*SET TASK*.
Rewrite the stretch from the line containing "2014 (538, 790)" through the end of the records, swapping "Home page" for "Homepage" and leaving everything else unchanged.

>> start THE DATA

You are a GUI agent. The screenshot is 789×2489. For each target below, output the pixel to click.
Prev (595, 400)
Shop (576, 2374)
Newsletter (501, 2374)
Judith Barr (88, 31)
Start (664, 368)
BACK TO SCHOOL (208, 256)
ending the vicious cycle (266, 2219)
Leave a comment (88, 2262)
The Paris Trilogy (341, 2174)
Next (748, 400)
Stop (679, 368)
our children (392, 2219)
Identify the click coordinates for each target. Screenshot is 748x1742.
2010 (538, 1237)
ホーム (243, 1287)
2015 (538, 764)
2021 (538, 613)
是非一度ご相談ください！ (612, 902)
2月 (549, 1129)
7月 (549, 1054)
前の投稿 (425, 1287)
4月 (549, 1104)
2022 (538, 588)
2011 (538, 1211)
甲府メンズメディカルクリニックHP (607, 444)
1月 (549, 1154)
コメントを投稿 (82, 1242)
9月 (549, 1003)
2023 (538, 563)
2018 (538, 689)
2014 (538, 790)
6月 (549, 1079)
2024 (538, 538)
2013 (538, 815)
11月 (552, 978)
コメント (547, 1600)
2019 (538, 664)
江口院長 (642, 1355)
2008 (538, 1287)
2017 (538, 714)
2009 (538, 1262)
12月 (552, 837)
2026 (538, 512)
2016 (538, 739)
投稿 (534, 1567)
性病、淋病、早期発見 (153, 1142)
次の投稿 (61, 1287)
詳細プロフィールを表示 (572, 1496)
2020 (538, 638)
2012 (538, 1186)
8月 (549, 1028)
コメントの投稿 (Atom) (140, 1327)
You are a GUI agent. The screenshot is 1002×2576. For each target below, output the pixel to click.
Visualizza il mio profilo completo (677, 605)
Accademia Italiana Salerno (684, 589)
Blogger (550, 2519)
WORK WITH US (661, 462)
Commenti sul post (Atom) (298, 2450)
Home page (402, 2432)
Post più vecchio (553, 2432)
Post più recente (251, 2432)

>> end THE DATA

*EXERCISE ANSWER*.
2014 (538, 790)
6月 (549, 1079)
2024 (538, 538)
2013 (538, 815)
11月 (552, 978)
コメント (547, 1600)
2019 (538, 664)
江口院長 (642, 1355)
2008 (538, 1287)
2017 (538, 714)
2009 (538, 1262)
12月 (552, 837)
2026 (538, 512)
2016 (538, 739)
投稿 (534, 1567)
性病、淋病、早期発見 (153, 1142)
次の投稿 (61, 1287)
詳細プロフィールを表示 (572, 1496)
2020 (538, 638)
2012 (538, 1186)
8月 (549, 1028)
コメントの投稿 (Atom) (140, 1327)
You are a GUI agent. The screenshot is 1002×2576. For each target below, output the pixel to click.
Visualizza il mio profilo completo (677, 605)
Accademia Italiana Salerno (684, 589)
Blogger (550, 2519)
WORK WITH US (661, 462)
Commenti sul post (Atom) (298, 2450)
Homepage (402, 2432)
Post più vecchio (553, 2432)
Post più recente (251, 2432)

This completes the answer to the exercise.